Stop Stansted Expansion to be renamed Stansted Airport Watch
Stop Stansted Expansion has announced its intention to bring an end to almost 19 years of campaigning under the SSE banner, to be replaced by Stansted Airport Watch (SAW). The proposed rebranding of SSE forms part of a number of changes to be recommended for approval at the AGM. SSE Chairman, Peter Sanders, explained the rationale for the changes, as it being very unlikely Stansted will be expanding capacity for many years to come. Due to Covid, the current planning cap of 35 million passengers per annum is not expected to be reached within the next decade and it is questionable whether permission to grow to 43mppa – i.e. the issue at stake at the Public Inquiry – will ever be needed. And so it makes sense to change the name, as much of the group’s work has been on issues of noise, flight paths, aviation policy, taxation, carbon emissions, compensation – generally trying to reduce the harm done by the airpot – not only expansion. Peter Sanders will himself be standing down as Chairman of SSE at this year’s AGM, having been a founder member of SSE in 2002 and its Chairman since 2004. He will probably be replaced by Brian Ross, who has long been Deputy Chairman.
Stop Stansted Expansion to be succeeded by Stansted Airport Watch
From Stop Stansted Expansion – now called Stansted Airport Watch
Stop Stansted Expansion has announced its intention to bring an end to almost 19 years of campaigning under the SSE banner, to be replaced by Stansted Airport Watch (SAW). The proposed rebranding of SSE forms part of a number of changes to be recommended for approval at the annual general meeting (AGM) of SSE’s parent organisation next month. [Notes 1 and 2]
SSE Chairman, Peter Sanders, explained the rationale for the changes as follows:
“Regardless of the outcome of the recent Public Inquiry, it is very unlikely that Stansted will apply for any further increase in its capacity for many years to come. As a result of Covid-19, the current planning cap of 35 million passengers per annum is not expected to be reached within the next decade and it is questionable whether permission to grow to 43mppa – i.e. the issue at stake at the Public Inquiry – will ever be needed.”

- Available data
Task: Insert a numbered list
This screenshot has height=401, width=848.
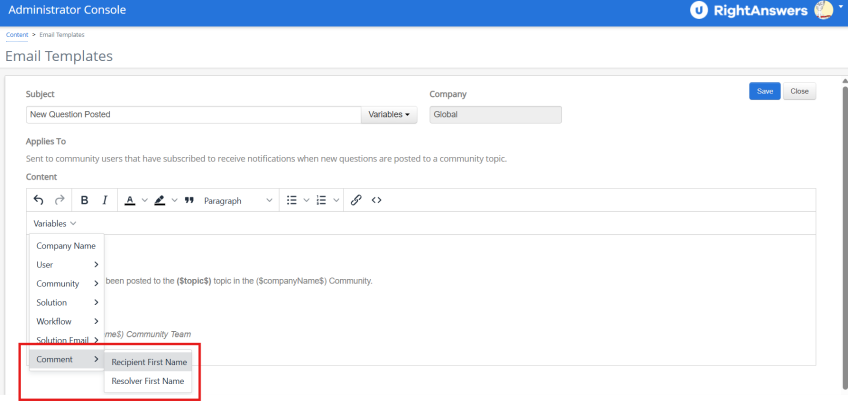Action: pyautogui.click(x=321, y=200)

- Work task 1
Answer these from the Stansted renaming piece:
(a) Who will probably become the group's next Chairman?
(b) What is the current planning cap in passengers per year?
(c) In what year did Peter Sanders become Chairman?
- Work task 2
Write the next part of the Stansted renaming piece, starting after its last sentence.
None of the lines above are needed here.

- Written answer 1
(a) Brian Ross
(b) 35 million passengers per annum
(c) 2004

- Written answer 2
In the 12 months to 31 March, Stansted handled just 3 million passengers compared to 28 million in 2019, before air travel was decimated by the pandemic.
In addition to the expected long-term impact of Covid-19 on air travel, there is growing recognition that the UK will not be able to meet its statutory target of net zero carbon emissions by 2050 unless aviation emissions are brought under much tighter control. This almost certainly means that aviation growth, at Stansted and elsewhere, will need to be constrained.
Peter Sanders continued: “In the current circumstances it’s questionable whether ‘Stop Stansted Expansion’ continues to be an appropriate name for our campaign. It’s also important to note that, over the years, SSE has done far more than just dealing with the threat of expansion, for example, campaigning on night flights, on changes to flight paths, on aviation policy and taxation, on climate change, on the phasing out of noisier aircraft, on homeowner mitigation and compensation, and far more besides.”
All of that work will continue to be necessary, and the view of the SSE committee is that this is the right time to re-focus the campaign on the task ahead. Rather than having to oppose expansion proposals, the need will be to ensure that the airport’s authorised operations cause as little harm as possible and, wherever possible, are managed so as to reduce harm.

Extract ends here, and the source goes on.